> [Texto de lectura]:
A esas horas, seis y media de la tarde, Madrid presentaba un aspecto impresionante para quien amaneciese de un coma de dos días, que habría preguntado por Kafka o Philip K. Dick dependiendo del humor con el que se levantase. Una gran marea independentista celebrando una Diada fuera de hora en las narices del poder central, cantando a pleno pulmón su objetivo político y protegida por la Policía Nacional para que cuatro deshilachados ideológicos no encontrasen jaleo. ¿Y qué es sino la capital de España el lugar en el que pueda manifestarse cualquier español para lo que sea, también para querer partirla? Ahí estaba la gran paradoja de la movilización independentista, tolerada por el país “autoritario” cuando no “fascista”, y protestada por partidos constitucionalistas como el Partido Popular, que aprovechó un sábado de buen tiempo para anunciar que restringirá el derecho a la manifestación según las ideas políticas. O sea, que se pira de la Constitución, y no es la primera vez. Cuando vuelva no la reconoce.

> [Instrucciones]:
(1) Enumera todos los nombres propios que aparecen en el texto sobre la manifestación independentista en Madrid, en el orden en que salen.
(2) Prosigue el texto sobre la manifestación independentista en Madrid a partir de su última frase.

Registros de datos
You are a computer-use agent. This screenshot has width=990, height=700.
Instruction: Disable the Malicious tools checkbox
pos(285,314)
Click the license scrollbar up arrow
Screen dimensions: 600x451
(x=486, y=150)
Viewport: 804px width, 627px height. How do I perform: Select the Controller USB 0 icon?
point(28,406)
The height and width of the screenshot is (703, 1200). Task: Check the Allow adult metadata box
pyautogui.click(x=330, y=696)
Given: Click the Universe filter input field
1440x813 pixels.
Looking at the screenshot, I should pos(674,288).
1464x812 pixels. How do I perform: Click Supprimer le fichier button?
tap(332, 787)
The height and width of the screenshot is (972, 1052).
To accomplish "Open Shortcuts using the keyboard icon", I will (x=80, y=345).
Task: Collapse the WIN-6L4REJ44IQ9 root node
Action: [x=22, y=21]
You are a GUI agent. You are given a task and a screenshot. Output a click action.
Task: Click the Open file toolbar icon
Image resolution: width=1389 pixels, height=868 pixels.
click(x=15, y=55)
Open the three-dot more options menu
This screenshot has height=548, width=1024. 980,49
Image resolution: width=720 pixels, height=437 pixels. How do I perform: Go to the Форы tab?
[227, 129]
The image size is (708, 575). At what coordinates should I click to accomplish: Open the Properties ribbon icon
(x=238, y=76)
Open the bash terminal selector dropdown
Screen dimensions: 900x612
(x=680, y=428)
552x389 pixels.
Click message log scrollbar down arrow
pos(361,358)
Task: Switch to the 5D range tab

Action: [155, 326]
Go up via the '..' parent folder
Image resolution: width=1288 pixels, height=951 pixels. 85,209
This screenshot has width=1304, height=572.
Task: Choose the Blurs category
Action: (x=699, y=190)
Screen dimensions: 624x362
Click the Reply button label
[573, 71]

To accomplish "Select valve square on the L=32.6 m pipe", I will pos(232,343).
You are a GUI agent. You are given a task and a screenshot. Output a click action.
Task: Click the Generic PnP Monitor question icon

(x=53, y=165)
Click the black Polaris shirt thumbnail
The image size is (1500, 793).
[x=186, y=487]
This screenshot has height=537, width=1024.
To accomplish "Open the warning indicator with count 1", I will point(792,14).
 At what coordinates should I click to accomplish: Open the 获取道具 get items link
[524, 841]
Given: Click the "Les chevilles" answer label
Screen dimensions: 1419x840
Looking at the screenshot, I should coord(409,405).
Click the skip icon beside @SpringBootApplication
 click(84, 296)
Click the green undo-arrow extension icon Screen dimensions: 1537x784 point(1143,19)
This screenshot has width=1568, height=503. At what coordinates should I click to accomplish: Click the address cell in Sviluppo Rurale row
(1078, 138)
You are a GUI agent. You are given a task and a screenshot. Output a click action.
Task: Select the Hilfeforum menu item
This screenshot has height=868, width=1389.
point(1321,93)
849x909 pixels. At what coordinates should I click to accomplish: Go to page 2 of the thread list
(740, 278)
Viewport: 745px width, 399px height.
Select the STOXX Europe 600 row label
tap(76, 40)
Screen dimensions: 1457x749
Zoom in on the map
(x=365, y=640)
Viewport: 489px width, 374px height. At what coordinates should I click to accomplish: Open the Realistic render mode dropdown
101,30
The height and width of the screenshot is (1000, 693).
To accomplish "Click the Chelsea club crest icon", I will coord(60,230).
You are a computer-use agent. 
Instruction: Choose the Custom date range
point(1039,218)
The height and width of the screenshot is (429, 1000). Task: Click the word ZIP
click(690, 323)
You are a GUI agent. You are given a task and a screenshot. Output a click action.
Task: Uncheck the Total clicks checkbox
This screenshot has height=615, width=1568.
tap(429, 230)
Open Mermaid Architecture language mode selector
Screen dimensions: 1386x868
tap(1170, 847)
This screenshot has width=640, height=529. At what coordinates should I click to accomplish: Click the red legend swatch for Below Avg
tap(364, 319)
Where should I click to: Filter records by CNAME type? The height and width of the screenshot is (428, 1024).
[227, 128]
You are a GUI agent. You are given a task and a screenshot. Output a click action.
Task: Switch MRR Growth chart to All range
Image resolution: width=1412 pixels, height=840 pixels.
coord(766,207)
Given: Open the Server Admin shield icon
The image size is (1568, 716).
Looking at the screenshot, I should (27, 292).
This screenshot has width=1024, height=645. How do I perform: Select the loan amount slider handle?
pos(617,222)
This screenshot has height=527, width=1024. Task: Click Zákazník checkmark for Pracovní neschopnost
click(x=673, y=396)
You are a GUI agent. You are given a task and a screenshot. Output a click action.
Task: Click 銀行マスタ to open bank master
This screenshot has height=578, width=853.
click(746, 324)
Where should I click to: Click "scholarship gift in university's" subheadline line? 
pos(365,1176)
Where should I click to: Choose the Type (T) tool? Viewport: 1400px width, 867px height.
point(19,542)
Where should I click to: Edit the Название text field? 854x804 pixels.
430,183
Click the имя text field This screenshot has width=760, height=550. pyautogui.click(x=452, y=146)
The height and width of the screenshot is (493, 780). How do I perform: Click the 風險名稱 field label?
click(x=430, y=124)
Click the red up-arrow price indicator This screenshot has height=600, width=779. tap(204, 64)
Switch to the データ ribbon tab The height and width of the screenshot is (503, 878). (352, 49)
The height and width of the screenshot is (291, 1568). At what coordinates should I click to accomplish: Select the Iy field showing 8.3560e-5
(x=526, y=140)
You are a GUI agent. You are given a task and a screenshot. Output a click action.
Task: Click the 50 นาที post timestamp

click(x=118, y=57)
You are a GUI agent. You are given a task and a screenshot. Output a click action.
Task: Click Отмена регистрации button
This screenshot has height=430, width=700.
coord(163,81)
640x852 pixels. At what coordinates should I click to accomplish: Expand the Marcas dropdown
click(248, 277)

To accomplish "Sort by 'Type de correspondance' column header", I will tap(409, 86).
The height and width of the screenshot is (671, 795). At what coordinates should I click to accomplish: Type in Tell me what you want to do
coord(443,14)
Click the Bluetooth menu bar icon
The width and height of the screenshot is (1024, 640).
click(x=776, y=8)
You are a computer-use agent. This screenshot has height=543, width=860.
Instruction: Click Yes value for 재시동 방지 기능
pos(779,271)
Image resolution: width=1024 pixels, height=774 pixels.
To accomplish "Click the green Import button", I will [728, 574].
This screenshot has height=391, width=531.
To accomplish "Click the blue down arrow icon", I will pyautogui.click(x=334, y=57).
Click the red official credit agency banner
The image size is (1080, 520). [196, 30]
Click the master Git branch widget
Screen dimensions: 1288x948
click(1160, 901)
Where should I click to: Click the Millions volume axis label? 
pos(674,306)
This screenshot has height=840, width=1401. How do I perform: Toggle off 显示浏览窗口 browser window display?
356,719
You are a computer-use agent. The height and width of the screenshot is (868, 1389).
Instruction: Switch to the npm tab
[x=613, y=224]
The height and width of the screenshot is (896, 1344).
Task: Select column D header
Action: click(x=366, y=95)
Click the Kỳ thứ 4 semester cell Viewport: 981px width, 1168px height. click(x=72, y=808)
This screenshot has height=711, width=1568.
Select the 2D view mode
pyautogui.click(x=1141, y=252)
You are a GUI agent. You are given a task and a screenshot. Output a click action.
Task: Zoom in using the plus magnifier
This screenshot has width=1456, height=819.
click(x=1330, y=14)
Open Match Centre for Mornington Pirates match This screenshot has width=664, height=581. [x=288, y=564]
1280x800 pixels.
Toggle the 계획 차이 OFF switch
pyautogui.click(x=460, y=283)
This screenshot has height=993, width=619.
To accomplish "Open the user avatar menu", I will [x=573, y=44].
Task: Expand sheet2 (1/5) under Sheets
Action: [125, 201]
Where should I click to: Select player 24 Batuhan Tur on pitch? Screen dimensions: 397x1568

> [Conjunto de respuestas]:
(1) Madrid, Kafka, Philip K. Dick, Diada, Policía Nacional, España, Partido Popular, Constitución

(2)
Todo el día hubo en el centro un aire a picnic familiar desplazado directamente de la Diada, el ambiente festivo con que se llenan las calles de Barcelona el 11 de septiembre con muchos niños, pinturas, bocadillos y limonadas. La independencia pasa por muchas cosas, casi todas emocionales. Una de ellas, según Pere Masó, es la “psicoestética”. Masó está en el paseo del Prado, cerca ya de Cibeles, con un cartel que anuncia en inglés que la libertad del pueblo solo se conseguirá mediante la psicología y la estética. Tiene más razón de la que él mismo cree. Al menos, por ahí ha ido el camino de estos años: los mosaicos multitudinarios de las calles y el convencimiento moral de que si Rosa Parks resucitase, en lugar de sentarse en un autobús de blancos iría corriendo a sentarse en el escaño de Turull.

“Las manifestaciones están bien, pero hay que pensar en los estudios del futuro”, dice Masó. En su web están los fundamentos de su teoría y algo más, su vocación personal: “Favorecer mediante la nueva metodología psicoestética el desarrollo de los catalanes y de una Catalunya independiente”.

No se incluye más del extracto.